The U.S. government will release a count of how many people it has killed in "counterterrorism" strikes since 2009, the Obama administration announced on March 7. Meanwhile, US air strikes killed 150 people in Somalia, in an attackt he US said was targetted at the al-Shabab terrorist group, an affiliate of al-Qaida.
The US government has said it will release a count of how many people it has killed in "counterterrorism" strikes since 2009. Since taking office, President Barack Obama has dramatically escalated the US's reliance on unmanned drones, launching deadly strikes in Afghanistan, Pakistan, Yemen and Somalia.
In Pakistan alone, at least 1927 people have been killed by drones since 2009, according to the Bureau of Investigative Journalism, with at least 249 of the dead civilians.
The US count of the dead will be released "in the coming weeks," said Lisa Monaco, Obama's counterterrorism and homeland security adviser, during a speech at the Council on Foreign Relations in Washington, DC.

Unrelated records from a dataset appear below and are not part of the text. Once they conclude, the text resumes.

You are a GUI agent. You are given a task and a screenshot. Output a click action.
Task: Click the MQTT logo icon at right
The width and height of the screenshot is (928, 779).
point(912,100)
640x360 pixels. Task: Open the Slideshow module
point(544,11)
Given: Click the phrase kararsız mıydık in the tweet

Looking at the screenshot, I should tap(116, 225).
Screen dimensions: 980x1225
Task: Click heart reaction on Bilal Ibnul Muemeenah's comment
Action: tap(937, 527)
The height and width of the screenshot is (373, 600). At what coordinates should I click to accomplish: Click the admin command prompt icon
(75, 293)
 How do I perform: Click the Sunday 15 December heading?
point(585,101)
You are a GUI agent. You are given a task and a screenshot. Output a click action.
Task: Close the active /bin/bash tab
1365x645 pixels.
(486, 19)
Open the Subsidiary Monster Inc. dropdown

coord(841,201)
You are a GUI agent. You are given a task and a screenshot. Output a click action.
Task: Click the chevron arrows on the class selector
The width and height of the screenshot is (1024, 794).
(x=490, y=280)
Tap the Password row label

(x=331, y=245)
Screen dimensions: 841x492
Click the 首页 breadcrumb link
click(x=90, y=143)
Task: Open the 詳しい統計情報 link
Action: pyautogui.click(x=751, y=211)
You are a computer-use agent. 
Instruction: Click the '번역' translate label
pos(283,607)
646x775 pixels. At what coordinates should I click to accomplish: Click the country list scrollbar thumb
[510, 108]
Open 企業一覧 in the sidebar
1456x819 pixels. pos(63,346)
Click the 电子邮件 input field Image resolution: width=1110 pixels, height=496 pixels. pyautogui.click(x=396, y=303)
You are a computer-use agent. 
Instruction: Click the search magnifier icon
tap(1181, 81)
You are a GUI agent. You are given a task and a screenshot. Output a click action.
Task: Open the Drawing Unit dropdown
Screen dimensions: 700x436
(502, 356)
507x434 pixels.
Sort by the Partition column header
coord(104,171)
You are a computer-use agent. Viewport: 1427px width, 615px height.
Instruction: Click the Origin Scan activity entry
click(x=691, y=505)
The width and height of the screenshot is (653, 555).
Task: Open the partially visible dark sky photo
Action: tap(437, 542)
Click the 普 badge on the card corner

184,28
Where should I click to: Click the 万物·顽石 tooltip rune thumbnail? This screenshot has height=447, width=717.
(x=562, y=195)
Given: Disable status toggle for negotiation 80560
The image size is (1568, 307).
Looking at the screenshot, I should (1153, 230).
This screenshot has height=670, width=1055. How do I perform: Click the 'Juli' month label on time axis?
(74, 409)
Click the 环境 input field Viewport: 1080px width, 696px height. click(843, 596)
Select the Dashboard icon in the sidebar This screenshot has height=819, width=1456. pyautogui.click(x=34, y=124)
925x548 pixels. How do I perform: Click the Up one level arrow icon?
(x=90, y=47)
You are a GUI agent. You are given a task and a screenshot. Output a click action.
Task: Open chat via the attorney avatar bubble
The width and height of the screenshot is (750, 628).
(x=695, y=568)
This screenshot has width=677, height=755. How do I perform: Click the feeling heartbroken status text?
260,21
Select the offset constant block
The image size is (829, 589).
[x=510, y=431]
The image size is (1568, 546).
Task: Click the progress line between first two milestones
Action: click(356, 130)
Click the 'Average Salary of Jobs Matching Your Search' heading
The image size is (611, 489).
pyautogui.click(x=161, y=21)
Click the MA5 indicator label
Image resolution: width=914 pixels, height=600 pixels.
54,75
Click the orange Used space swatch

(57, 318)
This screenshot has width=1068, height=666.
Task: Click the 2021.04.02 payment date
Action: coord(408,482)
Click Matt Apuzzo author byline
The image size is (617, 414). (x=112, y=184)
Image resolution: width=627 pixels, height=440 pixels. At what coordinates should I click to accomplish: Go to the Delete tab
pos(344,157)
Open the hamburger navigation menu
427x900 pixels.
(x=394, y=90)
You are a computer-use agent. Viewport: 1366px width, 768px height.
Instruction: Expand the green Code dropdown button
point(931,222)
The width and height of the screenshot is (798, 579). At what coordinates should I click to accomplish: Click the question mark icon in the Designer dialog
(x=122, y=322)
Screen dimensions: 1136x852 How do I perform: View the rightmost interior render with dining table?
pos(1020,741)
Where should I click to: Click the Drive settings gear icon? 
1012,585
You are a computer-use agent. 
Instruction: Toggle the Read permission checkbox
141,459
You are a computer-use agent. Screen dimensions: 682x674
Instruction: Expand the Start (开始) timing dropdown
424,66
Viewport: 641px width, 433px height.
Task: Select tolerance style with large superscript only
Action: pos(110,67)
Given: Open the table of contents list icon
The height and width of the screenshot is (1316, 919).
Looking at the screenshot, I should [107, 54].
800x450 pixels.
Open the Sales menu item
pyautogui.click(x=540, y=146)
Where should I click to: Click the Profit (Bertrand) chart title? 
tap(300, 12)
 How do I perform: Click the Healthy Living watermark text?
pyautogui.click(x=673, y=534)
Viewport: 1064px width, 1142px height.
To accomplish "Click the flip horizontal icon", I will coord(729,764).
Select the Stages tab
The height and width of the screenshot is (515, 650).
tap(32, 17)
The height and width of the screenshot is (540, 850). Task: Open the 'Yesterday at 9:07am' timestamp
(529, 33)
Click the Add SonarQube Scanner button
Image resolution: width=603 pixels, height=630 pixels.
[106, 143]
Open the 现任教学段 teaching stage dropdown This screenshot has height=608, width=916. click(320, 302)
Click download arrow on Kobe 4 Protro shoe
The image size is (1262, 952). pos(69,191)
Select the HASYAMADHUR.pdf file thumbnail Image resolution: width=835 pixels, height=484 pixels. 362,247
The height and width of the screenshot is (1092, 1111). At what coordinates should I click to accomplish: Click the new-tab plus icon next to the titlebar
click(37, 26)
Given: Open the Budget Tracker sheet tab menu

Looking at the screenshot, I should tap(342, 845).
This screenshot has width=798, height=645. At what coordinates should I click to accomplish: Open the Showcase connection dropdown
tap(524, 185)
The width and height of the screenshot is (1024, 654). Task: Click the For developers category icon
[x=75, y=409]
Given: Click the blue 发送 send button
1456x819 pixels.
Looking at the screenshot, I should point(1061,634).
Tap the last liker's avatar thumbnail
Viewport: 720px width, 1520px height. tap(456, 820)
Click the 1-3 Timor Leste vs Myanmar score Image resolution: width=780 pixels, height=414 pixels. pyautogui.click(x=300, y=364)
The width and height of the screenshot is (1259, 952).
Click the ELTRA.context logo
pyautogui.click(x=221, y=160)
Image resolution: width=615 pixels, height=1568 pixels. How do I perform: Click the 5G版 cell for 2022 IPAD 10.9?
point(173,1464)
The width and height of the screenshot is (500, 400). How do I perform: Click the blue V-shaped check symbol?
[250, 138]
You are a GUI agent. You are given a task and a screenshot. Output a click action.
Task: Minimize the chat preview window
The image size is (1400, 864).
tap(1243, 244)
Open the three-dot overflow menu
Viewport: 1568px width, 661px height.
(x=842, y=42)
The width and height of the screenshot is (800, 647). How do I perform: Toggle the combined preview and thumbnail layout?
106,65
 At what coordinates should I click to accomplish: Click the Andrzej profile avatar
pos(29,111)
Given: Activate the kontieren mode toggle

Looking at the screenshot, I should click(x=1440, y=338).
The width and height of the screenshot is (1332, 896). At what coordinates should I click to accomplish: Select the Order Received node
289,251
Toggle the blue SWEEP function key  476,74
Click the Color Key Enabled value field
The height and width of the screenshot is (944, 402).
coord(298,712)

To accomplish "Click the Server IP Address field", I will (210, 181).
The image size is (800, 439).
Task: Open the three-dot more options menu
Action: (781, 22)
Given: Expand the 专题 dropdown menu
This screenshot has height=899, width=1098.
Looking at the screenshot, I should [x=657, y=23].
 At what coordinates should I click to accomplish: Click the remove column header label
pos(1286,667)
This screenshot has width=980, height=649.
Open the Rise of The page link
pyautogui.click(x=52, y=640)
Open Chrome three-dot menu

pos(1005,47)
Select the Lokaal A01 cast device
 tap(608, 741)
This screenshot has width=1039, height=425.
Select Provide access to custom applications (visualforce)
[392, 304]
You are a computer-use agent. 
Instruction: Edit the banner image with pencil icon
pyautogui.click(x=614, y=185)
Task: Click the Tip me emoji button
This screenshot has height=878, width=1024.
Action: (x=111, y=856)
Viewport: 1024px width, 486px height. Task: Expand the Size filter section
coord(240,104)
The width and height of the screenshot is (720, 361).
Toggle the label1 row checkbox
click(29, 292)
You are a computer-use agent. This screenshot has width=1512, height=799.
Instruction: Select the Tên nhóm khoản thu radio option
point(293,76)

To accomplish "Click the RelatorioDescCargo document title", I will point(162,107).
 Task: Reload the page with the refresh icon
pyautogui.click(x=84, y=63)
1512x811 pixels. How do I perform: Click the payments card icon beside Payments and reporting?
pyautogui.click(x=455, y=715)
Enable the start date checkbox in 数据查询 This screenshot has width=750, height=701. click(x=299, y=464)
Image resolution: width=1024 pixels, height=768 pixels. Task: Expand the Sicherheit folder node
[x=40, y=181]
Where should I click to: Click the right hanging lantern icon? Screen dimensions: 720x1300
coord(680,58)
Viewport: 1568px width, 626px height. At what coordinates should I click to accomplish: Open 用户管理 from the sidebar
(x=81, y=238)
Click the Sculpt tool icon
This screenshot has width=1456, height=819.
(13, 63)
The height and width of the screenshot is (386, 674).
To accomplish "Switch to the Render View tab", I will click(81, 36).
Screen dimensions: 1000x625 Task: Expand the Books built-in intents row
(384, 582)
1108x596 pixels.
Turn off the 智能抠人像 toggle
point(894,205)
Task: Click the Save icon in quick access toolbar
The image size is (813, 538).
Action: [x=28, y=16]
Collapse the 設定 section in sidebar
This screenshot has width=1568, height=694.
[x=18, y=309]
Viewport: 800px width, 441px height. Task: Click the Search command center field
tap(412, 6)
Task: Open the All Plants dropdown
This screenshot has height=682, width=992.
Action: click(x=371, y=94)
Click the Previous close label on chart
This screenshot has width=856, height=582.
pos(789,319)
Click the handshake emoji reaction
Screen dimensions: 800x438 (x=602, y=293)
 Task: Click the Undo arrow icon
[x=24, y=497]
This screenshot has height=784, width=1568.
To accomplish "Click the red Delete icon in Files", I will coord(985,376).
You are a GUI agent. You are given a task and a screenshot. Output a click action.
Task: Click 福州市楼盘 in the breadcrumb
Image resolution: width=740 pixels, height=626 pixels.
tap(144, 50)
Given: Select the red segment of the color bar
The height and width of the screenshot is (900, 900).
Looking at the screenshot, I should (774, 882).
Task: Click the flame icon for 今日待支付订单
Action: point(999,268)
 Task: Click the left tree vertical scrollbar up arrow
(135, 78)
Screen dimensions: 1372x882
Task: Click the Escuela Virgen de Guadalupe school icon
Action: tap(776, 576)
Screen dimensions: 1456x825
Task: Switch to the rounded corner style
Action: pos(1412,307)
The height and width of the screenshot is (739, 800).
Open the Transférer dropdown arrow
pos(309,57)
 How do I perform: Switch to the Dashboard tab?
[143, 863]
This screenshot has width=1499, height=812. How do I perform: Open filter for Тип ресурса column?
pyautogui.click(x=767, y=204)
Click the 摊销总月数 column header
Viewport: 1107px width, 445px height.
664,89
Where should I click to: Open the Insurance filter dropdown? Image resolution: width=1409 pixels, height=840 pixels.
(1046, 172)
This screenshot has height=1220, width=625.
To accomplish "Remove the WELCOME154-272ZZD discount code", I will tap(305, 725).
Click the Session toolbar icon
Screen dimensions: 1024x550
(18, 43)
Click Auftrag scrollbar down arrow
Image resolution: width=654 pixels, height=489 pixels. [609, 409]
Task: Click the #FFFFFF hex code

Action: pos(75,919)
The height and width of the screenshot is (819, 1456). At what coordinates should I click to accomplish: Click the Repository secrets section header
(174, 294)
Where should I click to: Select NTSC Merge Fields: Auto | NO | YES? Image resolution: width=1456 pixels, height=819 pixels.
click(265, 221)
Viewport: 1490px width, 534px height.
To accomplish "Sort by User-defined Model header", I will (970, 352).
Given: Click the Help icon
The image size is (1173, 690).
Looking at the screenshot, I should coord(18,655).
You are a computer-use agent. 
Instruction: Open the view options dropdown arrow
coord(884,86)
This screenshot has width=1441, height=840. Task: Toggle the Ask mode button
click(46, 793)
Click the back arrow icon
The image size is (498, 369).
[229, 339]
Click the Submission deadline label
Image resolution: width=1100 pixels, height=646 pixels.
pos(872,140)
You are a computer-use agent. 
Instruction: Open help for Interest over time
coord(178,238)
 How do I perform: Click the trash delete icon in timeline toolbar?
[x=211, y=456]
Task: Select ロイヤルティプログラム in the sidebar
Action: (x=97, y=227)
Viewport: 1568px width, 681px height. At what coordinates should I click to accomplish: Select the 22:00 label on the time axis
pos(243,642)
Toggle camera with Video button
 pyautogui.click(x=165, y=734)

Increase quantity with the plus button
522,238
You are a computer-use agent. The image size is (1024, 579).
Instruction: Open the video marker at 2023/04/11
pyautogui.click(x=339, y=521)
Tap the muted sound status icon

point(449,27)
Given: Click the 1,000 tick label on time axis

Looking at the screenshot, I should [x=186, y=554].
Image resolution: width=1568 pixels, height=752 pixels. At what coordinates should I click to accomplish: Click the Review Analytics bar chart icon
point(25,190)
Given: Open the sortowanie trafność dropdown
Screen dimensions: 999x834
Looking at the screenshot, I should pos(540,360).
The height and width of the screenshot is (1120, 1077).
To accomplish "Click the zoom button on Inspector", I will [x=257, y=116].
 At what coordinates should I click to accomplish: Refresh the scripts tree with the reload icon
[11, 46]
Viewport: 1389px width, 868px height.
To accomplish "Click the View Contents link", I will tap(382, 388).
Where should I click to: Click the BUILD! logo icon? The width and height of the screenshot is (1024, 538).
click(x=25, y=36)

According to the Associated Press, the count "isn't expected to detail the specific countries where people died, instead offering an aggregate assessment".
Human rights groups have long demanded greater transparency with respect to the US's covert air wars.
"This is a step in the right direction, but doesn't go nearly far enough," said Cori Crider, an attorney for drone victims with the human rights group Reprieve.
"In every region where we have pursued an aggressive, secret drone policy, militancy has gotten stronger. It's not enough to tally up the drones' dead body count — we need a thorough reassessment of the program itself."